WWE knew the writing was on the wall and had its own reasons for turning elsewhere. As co-president George Barrios told The Verge in a recent interview, WWE wanted greater control over and ownership of the Network’s technology stack. “Obviously, I can’t speak for what they were thinking. From our perspective, we made the decision unilaterally. They may have been going that way as well. But our perspective, once Disney came in and paid the price they paid for BAMTech, we didn’t think they were going to be a long-term player in the third-party services business. Didn’t know one way or another, so that was us making the call. And that’s when we made the decision that it made sense for us to pivot.”
WWE wanting a bit more ownership over such a vital part of their company makes a lot of sense. To that end, they considered developing their own platform before deciding to instead partner with Endeavor, new to the streaming world after their purchase of NeuLion. That’s all history, though, with WWE debuting their overhauled Network experience ahead of this year’s Summerslam.

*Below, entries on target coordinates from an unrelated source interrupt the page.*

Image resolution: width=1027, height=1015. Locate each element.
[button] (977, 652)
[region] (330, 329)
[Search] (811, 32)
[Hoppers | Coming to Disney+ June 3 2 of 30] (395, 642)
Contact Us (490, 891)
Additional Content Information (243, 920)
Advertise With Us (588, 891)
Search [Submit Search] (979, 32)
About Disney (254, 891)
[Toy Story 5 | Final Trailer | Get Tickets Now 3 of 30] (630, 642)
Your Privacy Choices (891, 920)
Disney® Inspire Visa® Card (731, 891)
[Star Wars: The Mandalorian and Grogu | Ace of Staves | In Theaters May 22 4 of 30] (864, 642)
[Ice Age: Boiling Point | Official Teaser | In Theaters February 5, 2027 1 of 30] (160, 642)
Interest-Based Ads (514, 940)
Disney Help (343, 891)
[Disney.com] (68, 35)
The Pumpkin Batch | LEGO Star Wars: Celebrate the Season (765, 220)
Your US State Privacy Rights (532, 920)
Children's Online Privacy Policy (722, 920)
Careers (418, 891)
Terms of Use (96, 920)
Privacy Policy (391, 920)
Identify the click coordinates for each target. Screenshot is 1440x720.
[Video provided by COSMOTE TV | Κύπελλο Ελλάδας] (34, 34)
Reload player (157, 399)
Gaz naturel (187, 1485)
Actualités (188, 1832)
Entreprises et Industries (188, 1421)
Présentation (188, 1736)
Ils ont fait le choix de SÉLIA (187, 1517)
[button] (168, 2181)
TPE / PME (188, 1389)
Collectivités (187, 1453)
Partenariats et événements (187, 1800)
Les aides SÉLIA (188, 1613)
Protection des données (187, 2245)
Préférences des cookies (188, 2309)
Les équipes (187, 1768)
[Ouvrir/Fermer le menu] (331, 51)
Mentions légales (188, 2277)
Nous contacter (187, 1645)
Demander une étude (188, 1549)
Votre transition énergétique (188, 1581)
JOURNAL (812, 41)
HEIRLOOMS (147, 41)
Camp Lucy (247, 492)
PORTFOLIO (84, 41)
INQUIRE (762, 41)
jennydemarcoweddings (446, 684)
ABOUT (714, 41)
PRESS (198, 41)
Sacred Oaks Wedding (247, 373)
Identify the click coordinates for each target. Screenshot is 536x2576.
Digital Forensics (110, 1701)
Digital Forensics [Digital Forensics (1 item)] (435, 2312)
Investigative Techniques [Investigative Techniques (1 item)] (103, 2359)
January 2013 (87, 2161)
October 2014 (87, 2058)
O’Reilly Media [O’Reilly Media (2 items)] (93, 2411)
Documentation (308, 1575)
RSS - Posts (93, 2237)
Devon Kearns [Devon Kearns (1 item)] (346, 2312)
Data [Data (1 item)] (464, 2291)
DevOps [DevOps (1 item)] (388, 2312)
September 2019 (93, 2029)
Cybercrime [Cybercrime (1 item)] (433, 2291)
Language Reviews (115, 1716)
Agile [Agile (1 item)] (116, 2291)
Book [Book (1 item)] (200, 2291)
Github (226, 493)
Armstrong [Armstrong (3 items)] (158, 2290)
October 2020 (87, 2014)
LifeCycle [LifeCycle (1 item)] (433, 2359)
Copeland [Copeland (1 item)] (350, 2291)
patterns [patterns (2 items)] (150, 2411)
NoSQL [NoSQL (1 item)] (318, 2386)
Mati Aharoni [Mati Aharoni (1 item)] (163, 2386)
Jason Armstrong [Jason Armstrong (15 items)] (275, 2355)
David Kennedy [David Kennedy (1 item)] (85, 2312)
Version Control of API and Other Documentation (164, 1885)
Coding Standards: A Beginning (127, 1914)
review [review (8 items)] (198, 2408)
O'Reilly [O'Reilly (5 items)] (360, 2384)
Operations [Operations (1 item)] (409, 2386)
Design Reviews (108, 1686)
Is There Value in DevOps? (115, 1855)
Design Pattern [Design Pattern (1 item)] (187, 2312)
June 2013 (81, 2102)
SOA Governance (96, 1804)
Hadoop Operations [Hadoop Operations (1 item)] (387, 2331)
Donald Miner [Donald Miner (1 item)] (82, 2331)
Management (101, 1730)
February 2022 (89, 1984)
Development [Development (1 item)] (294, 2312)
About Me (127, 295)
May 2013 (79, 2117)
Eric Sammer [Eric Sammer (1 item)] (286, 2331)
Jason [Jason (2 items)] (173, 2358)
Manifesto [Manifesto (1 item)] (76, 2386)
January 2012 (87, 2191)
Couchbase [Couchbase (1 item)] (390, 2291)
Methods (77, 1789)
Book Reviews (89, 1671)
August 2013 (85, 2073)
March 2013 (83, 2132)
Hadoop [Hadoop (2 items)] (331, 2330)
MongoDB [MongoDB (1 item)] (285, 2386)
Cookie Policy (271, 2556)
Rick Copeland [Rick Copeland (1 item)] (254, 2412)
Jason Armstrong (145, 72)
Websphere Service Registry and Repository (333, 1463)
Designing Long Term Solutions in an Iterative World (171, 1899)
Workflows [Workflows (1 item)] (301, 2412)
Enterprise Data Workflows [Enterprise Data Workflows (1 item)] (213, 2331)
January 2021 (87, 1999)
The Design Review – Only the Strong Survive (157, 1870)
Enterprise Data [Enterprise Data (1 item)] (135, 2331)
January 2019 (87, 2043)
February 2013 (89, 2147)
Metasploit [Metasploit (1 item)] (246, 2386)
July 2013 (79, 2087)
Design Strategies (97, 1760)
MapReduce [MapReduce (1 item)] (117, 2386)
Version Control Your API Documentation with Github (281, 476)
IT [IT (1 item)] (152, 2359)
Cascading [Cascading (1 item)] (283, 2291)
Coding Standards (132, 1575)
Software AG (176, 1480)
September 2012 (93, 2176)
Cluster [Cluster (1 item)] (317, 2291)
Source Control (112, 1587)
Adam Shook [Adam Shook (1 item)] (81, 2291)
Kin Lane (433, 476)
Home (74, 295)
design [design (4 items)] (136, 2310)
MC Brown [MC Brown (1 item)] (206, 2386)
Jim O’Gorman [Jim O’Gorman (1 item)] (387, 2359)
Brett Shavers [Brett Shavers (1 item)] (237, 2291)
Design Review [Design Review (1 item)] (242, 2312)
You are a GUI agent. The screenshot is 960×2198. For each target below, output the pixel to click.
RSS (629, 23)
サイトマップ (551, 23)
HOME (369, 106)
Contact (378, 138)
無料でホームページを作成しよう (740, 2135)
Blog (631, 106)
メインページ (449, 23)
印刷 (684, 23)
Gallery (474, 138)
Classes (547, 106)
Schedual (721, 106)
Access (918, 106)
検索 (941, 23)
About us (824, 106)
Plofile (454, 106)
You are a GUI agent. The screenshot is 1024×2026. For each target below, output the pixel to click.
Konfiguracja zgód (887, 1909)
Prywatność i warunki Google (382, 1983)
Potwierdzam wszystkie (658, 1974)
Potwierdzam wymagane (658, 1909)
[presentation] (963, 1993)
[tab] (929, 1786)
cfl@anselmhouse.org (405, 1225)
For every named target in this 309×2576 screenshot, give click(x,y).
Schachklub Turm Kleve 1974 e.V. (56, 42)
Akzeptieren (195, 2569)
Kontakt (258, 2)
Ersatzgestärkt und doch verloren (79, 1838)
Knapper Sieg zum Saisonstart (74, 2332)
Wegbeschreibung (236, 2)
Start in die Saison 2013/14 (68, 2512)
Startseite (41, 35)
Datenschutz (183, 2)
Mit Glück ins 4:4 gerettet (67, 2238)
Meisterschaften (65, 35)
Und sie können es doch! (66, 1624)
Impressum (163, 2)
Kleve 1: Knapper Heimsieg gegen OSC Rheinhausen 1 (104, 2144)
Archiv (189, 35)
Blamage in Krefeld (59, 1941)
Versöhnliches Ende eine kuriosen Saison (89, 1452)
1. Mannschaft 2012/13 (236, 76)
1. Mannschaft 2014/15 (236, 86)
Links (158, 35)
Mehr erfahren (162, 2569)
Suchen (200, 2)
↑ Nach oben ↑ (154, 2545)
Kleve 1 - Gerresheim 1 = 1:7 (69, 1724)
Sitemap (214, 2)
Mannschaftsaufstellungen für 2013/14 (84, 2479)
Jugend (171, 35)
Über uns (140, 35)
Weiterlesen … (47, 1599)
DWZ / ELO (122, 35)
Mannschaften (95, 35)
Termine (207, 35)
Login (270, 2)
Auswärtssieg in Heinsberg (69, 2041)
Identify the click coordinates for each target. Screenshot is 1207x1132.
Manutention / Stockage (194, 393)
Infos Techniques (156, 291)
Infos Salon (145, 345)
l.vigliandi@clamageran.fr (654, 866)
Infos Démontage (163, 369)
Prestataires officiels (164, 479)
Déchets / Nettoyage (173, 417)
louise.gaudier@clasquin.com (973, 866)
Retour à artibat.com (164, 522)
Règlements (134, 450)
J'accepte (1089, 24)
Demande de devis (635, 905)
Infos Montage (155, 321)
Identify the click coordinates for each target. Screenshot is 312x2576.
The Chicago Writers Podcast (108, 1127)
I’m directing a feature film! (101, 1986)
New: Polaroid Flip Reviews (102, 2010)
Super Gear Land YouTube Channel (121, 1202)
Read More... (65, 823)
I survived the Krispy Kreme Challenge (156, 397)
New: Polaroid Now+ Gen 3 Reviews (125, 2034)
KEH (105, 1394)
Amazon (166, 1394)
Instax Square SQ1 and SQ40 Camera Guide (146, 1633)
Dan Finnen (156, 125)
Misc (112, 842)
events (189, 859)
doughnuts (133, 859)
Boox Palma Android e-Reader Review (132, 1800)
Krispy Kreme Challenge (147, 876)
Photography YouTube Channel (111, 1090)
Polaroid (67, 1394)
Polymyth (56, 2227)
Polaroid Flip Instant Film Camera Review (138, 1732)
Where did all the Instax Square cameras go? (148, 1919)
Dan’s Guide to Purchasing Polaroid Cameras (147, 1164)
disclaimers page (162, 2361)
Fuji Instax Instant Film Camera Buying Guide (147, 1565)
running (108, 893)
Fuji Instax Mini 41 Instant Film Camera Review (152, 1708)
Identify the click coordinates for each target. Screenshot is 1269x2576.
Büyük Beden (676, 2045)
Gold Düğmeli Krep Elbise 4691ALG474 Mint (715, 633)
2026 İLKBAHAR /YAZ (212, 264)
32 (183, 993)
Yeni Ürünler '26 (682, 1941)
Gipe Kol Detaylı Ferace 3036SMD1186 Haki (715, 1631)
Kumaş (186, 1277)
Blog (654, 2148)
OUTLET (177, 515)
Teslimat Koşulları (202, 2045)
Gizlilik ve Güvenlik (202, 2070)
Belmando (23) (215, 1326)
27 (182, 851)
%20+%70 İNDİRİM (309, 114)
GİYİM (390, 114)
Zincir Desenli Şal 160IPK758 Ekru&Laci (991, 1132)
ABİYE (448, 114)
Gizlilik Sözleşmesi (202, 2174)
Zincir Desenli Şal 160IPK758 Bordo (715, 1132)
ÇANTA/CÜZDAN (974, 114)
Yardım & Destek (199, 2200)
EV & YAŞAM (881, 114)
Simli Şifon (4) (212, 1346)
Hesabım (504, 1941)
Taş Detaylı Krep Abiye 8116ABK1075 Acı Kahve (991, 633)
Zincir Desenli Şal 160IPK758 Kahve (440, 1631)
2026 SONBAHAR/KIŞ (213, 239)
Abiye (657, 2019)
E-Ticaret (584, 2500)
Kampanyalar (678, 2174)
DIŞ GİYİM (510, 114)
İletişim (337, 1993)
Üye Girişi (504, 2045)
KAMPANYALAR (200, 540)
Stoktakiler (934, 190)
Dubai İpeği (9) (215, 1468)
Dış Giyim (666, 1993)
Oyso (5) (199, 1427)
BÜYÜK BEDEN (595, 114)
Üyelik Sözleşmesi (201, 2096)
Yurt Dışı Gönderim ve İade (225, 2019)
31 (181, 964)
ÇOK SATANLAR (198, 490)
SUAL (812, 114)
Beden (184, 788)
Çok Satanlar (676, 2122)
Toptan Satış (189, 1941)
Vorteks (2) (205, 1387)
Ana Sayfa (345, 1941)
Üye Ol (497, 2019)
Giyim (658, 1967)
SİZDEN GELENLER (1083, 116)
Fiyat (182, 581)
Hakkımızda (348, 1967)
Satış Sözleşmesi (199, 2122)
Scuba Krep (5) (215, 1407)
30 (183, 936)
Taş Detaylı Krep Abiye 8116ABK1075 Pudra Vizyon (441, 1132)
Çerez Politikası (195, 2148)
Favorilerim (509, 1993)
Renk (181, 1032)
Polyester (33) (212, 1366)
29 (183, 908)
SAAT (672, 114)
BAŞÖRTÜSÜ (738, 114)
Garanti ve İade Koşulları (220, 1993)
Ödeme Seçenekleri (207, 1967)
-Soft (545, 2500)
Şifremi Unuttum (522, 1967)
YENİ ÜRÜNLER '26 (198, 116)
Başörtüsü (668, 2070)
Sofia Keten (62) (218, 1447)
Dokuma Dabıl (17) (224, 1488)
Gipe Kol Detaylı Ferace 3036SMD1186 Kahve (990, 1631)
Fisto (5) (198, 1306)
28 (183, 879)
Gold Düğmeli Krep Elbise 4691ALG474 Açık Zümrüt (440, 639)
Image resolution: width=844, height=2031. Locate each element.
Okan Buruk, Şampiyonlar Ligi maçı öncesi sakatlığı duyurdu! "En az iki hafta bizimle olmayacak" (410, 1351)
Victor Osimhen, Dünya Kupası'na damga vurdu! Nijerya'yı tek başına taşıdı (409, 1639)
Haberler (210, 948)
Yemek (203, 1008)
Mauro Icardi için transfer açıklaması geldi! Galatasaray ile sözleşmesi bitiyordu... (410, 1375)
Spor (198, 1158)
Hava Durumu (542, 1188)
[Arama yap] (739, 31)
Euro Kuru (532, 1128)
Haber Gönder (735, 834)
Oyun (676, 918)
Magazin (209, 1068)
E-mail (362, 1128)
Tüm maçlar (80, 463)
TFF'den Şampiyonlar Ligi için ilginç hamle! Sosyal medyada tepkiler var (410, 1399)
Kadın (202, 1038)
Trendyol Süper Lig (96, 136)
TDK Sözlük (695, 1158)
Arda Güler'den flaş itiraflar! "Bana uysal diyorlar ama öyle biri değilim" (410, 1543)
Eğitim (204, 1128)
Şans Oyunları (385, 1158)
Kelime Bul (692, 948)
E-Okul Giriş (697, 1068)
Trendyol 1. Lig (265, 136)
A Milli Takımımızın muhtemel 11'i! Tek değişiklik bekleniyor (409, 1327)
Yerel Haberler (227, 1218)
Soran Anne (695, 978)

It’s what’s next that’s interesting, as WWE co-president George Barrios told The Verge that they might be moving toward tiered subscriptions. As to what that could possibly look like:
But WWE has bigger ideas for the future, including a step-up premium subscription that could add exclusive content and even add merchandise and ticketing components.
Free: This will offer the same free-to-watch videos you’d normally find on WWE.com. Barrios said WWE might also offer timed previews of paid WWE Network content.
Regular: The standard WWE Network experience, combining free content with subscription benefits like live pay-per-views, on-demand streaming, and original programming.
Premium: “We think there’s also an opportunity to super-serve our most passionate Network subscribers with a premium tier that’ll bring together more content for them, more features for them, and also integrating some of our other non-video services like our commerce — potentially integrating something like free shipping, bringing together our digital ticketing efforts in there. It becomes the one place to experience everything WWE.” Barrios didn’t disclose how much WWE might charge for the premium tier.
It makes sense to put currently free content in the same place; fans who may be on the fence about a Network subscription have one fewer hurdle to clear if they’ve already downloaded the WWE app to their phone or Xbox, for example. As to the premium tier, the idea of commerce benefits makes some sense for a very core group, theoretically, but the value equation would still have to be there, and without pricing or benefit details it’s hard to evaluate.
These tiers could potentially open the door for other tiered options as well, maybe centered around specific events or categories of content. There are certainly a lot of ways WWE could go, and now that they’ve secured more ownership in the technology, they should be able to explore whichever direction they choose.